Friday Warbles: Socks on a Plane
Some people are winners and some, like me, are not. I don’t mean it in the professional or even personal sense, I mean winners in the literal sense of being a winner; to win stuff. When my grandma had an apartment in South Florida years ago, there was a woman named Ruth who lived in her complex and Ruth always won $25 on the scratch cards she bought from the little Italian diner — Reggie’s — by the pool deck. It didn’t matter whether Ruth got four scratch cards or forty. That pants-suit wearing, 85-year-old rock star always won dolla billz.
Not me. In all my time visiting the rolodex scratch-card wheel at Reggie’s, spending roughly $47 million on cards, I think I won another free card once, which in turn wasn’t itself a winner. Such was the extent of my winning record at a South Florida Italian diner or anywhere else.
Side note: I have no doubt Reggie the Diner Guy is hanging out right now in his massive Italian estate on Lake Como, living off my scratch-card funds.
Anyway, this whole topic of winningless-ness brings me to yesterday, when miraculously, I won something!
I was in the Orlando airport, set to fly to Houston then connect to my flight heading home to Orange County when the screen on my ticket check-in machine flashed, “SEE AN AGENT IMMEDIATELY! THE WORLD IS ABOUT TO COLLIDE WITH A PREVIOUSLY UNKNOWN PLANET NAMED XOIRUDA AND IF IN THE NEXT FIVE MINUTES YOU DO NOT GET TO AN AIRPORT AGENT WITH A TERRIBLE HAIRCUT WHO HATES HER JOB ALMOST AS MUCH AS SHE HATES TALKING TO ANYONE OTHER THAN HER CATS, OUR ENTIRE PLANET WILL EXPLODE!”

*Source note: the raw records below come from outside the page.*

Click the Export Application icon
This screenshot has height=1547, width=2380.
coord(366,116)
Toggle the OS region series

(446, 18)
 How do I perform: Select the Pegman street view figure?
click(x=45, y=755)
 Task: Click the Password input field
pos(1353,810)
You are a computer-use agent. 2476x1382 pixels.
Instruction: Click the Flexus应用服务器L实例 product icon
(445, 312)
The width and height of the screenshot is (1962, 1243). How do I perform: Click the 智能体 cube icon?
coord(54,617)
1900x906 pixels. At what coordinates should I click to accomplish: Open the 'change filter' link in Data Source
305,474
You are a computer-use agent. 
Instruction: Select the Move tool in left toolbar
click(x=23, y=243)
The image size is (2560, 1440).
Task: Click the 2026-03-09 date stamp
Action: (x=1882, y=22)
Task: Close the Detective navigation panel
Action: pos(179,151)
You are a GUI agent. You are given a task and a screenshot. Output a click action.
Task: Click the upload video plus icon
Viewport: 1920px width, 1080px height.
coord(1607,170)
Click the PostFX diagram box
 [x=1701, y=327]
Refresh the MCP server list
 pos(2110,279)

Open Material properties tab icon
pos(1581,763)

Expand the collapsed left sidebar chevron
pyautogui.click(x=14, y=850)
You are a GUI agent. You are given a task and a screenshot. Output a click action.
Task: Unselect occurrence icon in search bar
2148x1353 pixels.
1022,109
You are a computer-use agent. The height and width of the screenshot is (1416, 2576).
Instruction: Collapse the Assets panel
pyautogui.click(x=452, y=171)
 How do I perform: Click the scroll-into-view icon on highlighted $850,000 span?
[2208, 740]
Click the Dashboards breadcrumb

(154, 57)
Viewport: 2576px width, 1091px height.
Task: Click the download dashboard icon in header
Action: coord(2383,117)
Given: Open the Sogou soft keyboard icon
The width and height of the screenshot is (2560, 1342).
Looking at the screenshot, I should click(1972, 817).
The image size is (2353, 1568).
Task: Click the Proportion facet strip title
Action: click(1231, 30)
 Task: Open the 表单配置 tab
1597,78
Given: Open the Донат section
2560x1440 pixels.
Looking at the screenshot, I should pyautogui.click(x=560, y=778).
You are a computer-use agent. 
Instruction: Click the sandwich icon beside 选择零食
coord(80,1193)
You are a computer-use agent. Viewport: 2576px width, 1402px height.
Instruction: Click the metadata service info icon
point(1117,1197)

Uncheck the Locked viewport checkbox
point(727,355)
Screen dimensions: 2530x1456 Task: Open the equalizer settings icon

It actually said: “Please see an agent,” but how cool if those boarding pass machines were way more dramatic? Maybe the United Airlines people should try having Kiefer Sutherland or Morgan Freeman narrate the check-in process from now on, just to see how it feels.
Being the dutiful passenger I always am, off I went to see the agent, whose name was Beatrice. Now this Beatrice was not the happy kind of Beatrice, if such a Beatrice exists, but she was the kind of Beatrice who typed furiously on a keyboard from 1994 with a look on her face like I just told her Mocha — that’s her Persian cat, the Siamese one is Mr. Darcy — had been run over by a truck.
“We switched planes to a smaller one, so we had to move seats around,” Beatrice said to me, Beatrice-ly handing over a new ticket. “Here. You’ve been upgraded. Next person in line.”
Upgraded?! Alas, the joyous news was true. With typed letters glittering gold against the fluorescent lights of the Orlando International Airport Terminal 40, the ticket read: Seat 7F, Business Economy, window.
Once on the airplane, I was feeling like a real winner; Dom Perignon in hand, hot towel on the tray table in front of me that was not in its upright position because those are the shenanigans you can get away with in Business Economy. OK, not really. My tray table was stowed and the Business Economy folks don’t give you champagne or hot towels, no matter how many times you ask.
Next to me, a man in his mid-thirties sat down. He was dressed in bright yellow workout gear and seemed pretty cool. Maybe he got upgraded too, we won’t ever know for sure. The man smiled at me and I smiled back. Business Economy buddies for life!! Or so I thought.
Not more than ten minutes into the flight, the dude took off his sneakers and rested his be-socked feet on the wall in front of us. As if that wasn’t enough, he started rubbing his left foot beneath his sock and even smelled his hand after, which actually made the most sense out of all he did because if you’re going to rub your dirty hand on your dirty feet, at least know what the whole thing smells like, right?
Too bad that was the extent of the situation’s sensibility; I soon came to discover his socks weren’t even those regular socks, they were the mesh-tipped ones that “breathe,” and in this case breathe fire-air like a dragon that just ate garlic-flavored pickles and then threw them up all over my Business Economy Mortal Enemy’s feet.
Quickly, I looked up the history of socks (as any normal person would do in this scenario) and learned they were invented in the 8th century B.C. — sweet! — and back then were made of animal skins tied to the wrinkly ankles of rich, ancient people, which sounded even grosser than smelling your sweaty toes in the middle seat of a Business Economy row on a United Airlines plane to Texas.
The search stopped there.
In the end, after two hours and twenty six minutes of mesh-sock hand-smelling, the plane landed, Houston drawled itself gray and afternoon-y outside my 7F window seat in Business Economy and I departed the airliner right behind my sock nemesis, feeling the opposite of the pure elation Ruth must have felt when she won her $25 scratch card jackpot day after day at Reggie’s Italian diner. Me, hair faintly fuming with the distinct odor of breathable, day-old socks as I walked down a colorless hallway leading to the George Bush Intercontinental Airport, I didn’t win anything at all.